Ainsi, ce sont trois contrats communs aux joueurs qui seront choisis aléatoirement à chaque engagement. Ce qu’ils pourront vous rapporter en espèces sonnantes et trébuchantes dépendra de la « Scale » de la partie sur laquelle se mettront d’accord les joueurs. L’ampleur de chaque mission est également calée sur cette notion d’échelle. Ainsi une pauvre station rafistolée en Scale 1 sera rapidement balayée, alors que vos croiseurs se casseront les dents sur la forteresse en Scale 10…

Deux vaisseaux civils, une canonnière et quelques chasseurs…vous alignerez rarement plus à Scale 2 !

Bon c’est bien beau tout ça, mais qu’est-ce qu’on pose sur la table ? Et bien au début rien du tout hormis les objectifs qui servent également de décors ! Les joueurs sont invités à dépenser des points de commandement générés à chaque tour pour positionner où ils le souhaitent des portails de saut d’où vont émerger des vaisseaux. Escadrilles de chasseurs, frégates minières, corvettes et autres cuirassés sont bien sûr de la partie, mais ils ne travaillent pas gratis…


Car oui, vous allez devoir raquer. Au début de la partie, les joueurs commencent avec un crédit nul. Attirés par l’appât du gain que représentent les contrats, ils vont devoir s’endetter dès le premier tour pour faire venir sur la table leurs vaisseaux. Ici, pas de liste conçue avant la partie ! Vous choisirez dans un pool abstrait et illimité ce que vous souhaitez voir apparaitre selon les besoins du moment. Chaque pièce est un investissement qui a coût en crédits venant s’imputer sur votre compte en banque, alors gare aux folies ! Un croiseur écrasera sans doute toute résistance lors d’une partie à petite échelle, mais est-ce bien rentable ?
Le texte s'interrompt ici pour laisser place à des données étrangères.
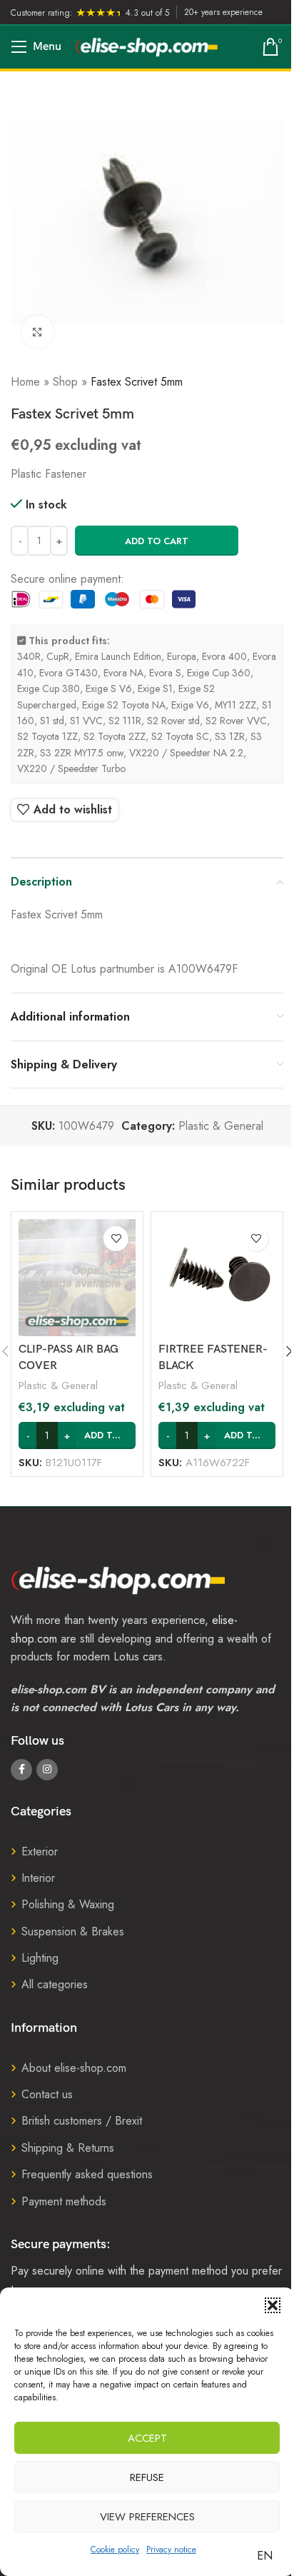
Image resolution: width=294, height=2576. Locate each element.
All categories (54, 1984)
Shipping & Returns (67, 2148)
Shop (65, 382)
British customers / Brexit (81, 2121)
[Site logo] (147, 46)
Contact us (47, 2094)
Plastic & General (220, 1126)
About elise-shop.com (73, 2068)
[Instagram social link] (47, 1769)
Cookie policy (115, 2549)
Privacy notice (171, 2549)
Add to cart (156, 541)
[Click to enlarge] (37, 332)
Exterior (39, 1851)
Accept (147, 2438)
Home (25, 382)
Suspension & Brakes (72, 1931)
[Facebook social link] (21, 1769)
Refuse (147, 2477)
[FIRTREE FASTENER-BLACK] (216, 1277)
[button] (272, 2305)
Fig1: le dépassement budgétaire

Vous l’aurez compris, le but du jeu est de finir avec plus de ressources que votre adversaire en remplissant des objectifs. Si l’on considère qu’on peut gagner au mieux une trentaine de crédits par le biais des contrats au cours d’une partie en Scale 3, faire débarquer en guise de première action un cuirassé qui vous en coûtera 40 vous fera de facto perdre la partie, puisque votre adversaire n’aura plus qu’à vous regarder vous dépêtrer dans les relances d’impayés. La mécanique d’ABS toute entière repose sur ce calcul permanent risque/bénéfice. Le sentiment d’être toujours à la limite du dépôt de bilan et dans l’urgence de la résolution des contrats promet des parties aussi chaotiques que tendues, où l’affrontement des vaisseaux permet non pas de marquer des points mais de mettre des bâtons dans les roues aux vaisseaux civils chargés d’accomplir vos objectifs.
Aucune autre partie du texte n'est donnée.